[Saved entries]
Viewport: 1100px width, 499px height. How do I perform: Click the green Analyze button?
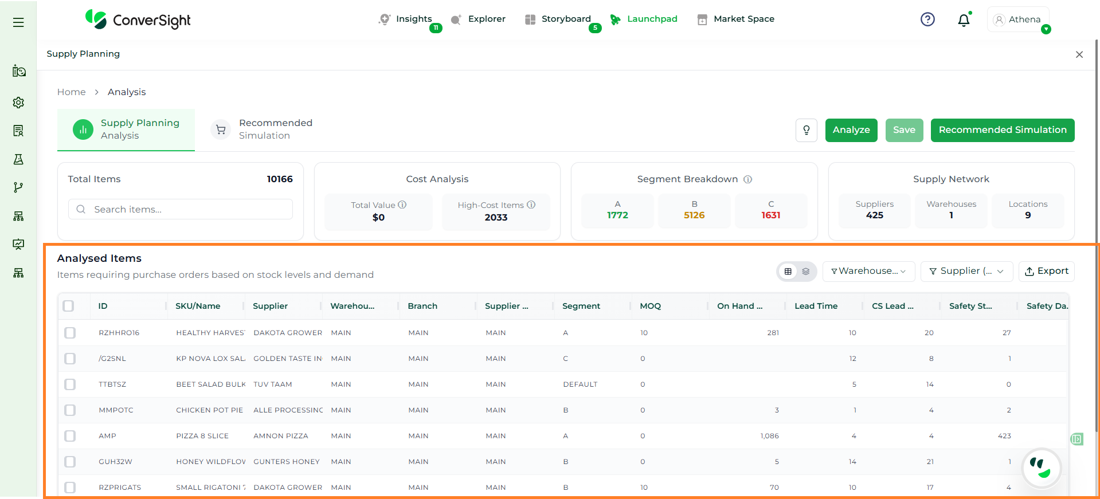pos(851,130)
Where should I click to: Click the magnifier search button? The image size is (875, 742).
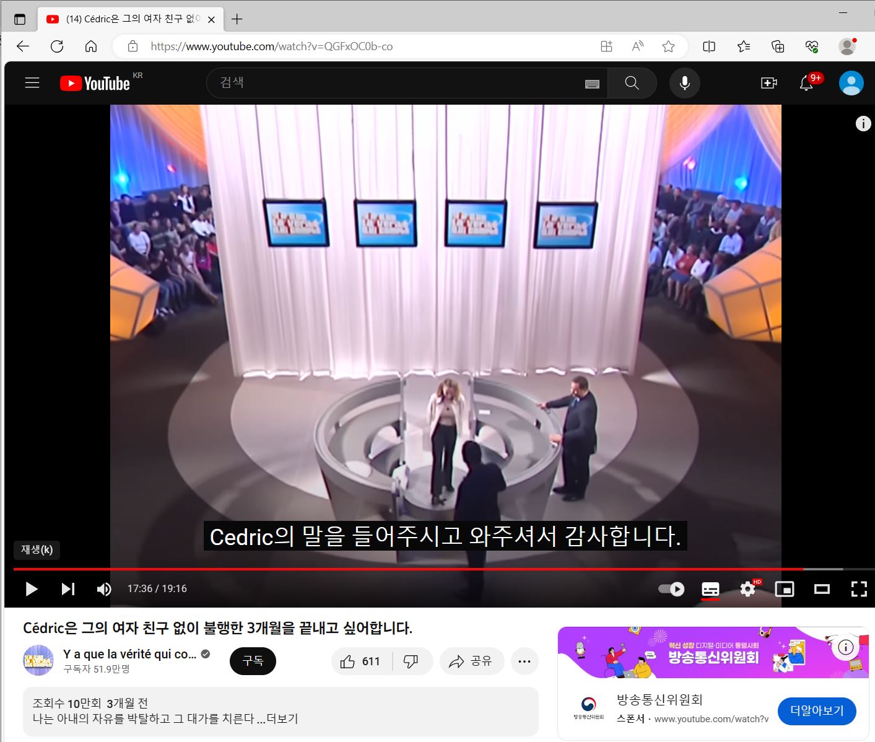coord(632,83)
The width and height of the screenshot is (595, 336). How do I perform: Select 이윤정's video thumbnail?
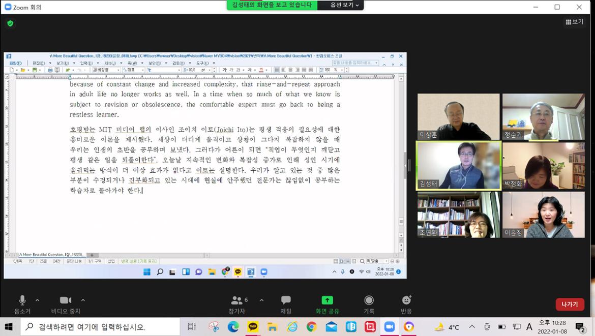point(543,215)
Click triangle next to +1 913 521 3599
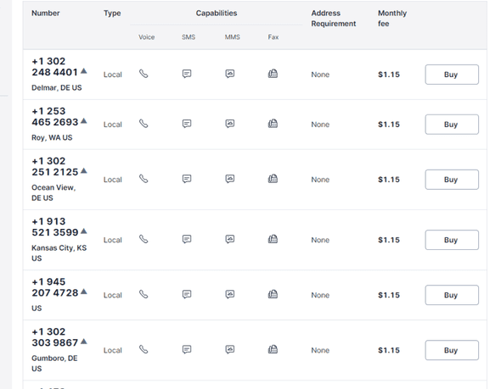Viewport: 501px width, 389px height. point(84,231)
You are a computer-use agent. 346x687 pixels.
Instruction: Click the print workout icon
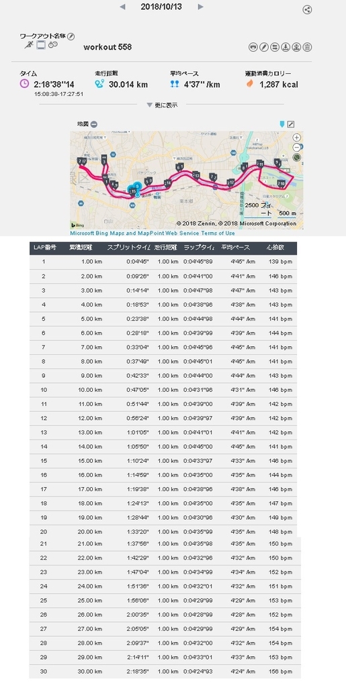[253, 48]

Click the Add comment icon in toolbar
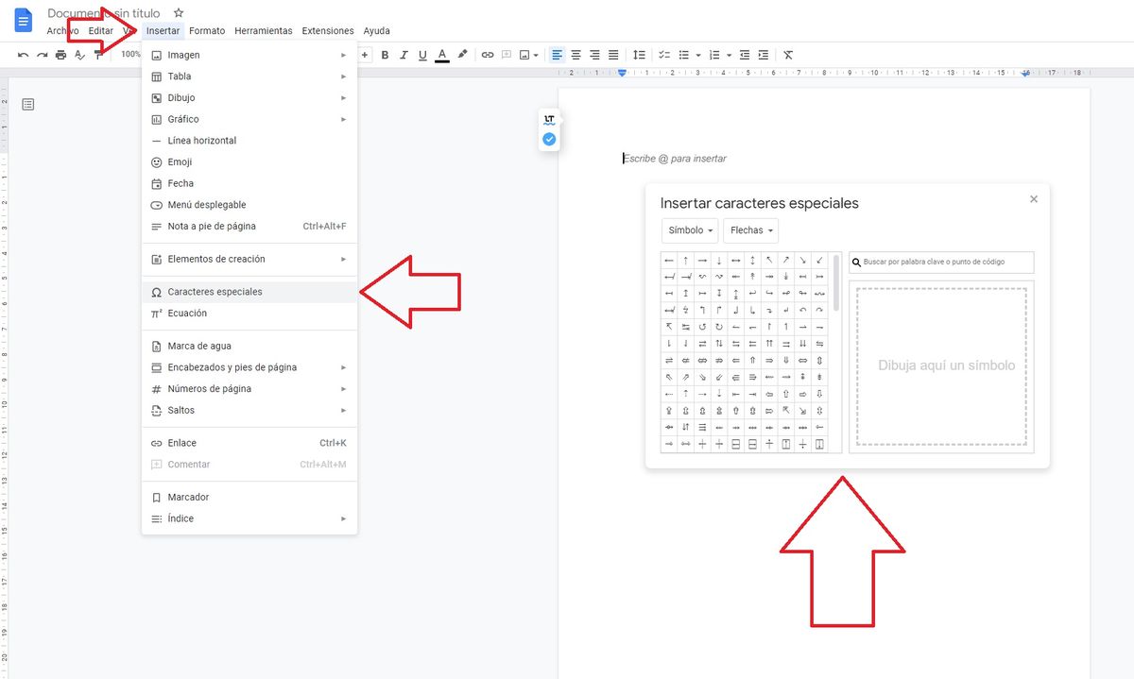[x=507, y=54]
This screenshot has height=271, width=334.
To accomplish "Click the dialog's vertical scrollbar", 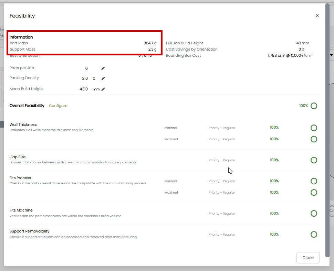I will 327,131.
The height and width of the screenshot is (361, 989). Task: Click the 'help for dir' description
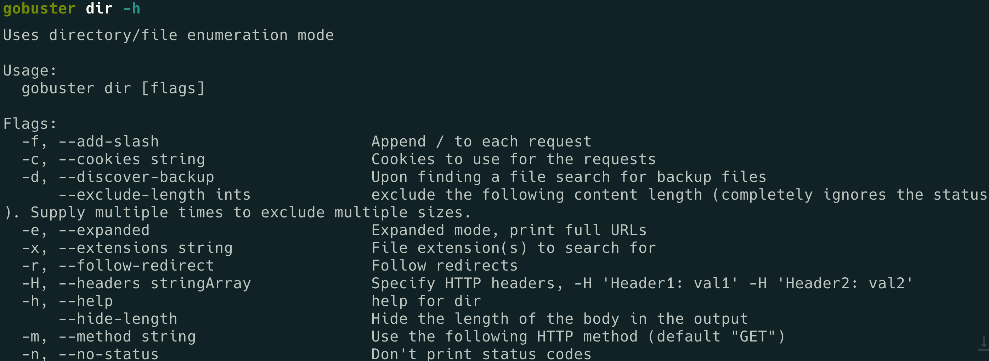pos(426,301)
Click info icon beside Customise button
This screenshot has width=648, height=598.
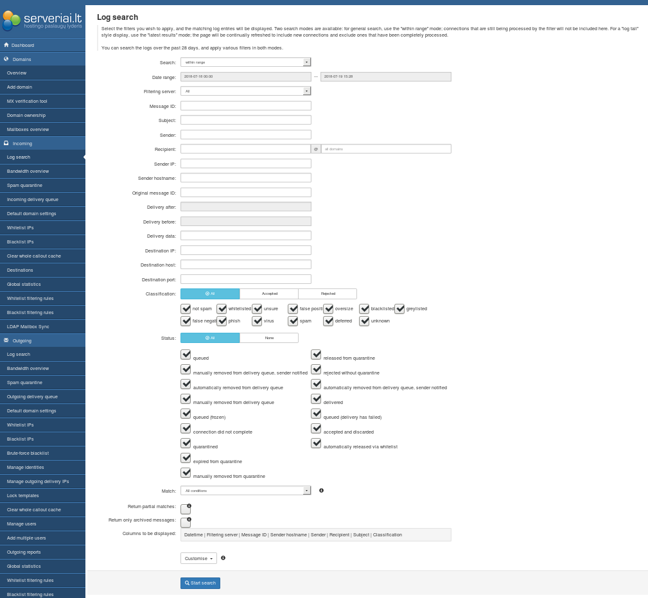click(223, 558)
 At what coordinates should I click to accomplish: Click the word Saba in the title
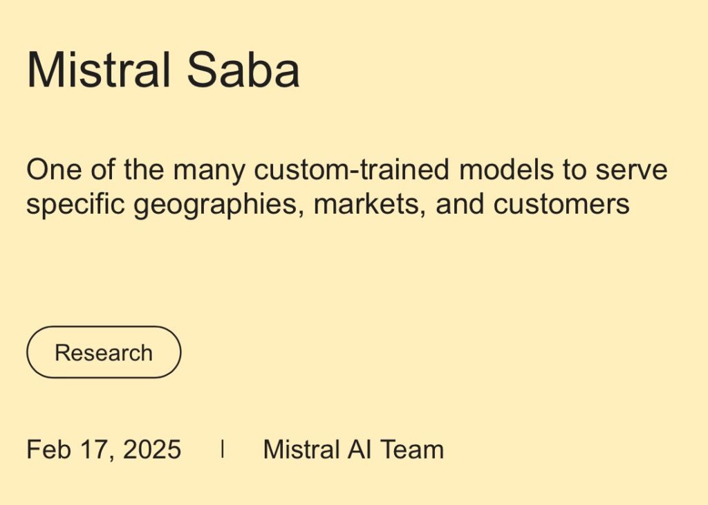coord(243,70)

> What you need to do
With the pictures excluded, transcribe word for word only the lines from the one containing "This screenshot has width=648, height=598." through the last line of the records.

> Response area
This screenshot has width=648, height=598.
click(223, 558)
 At what coordinates should I click to accomplish: Click the word Saba in the title
coord(243,70)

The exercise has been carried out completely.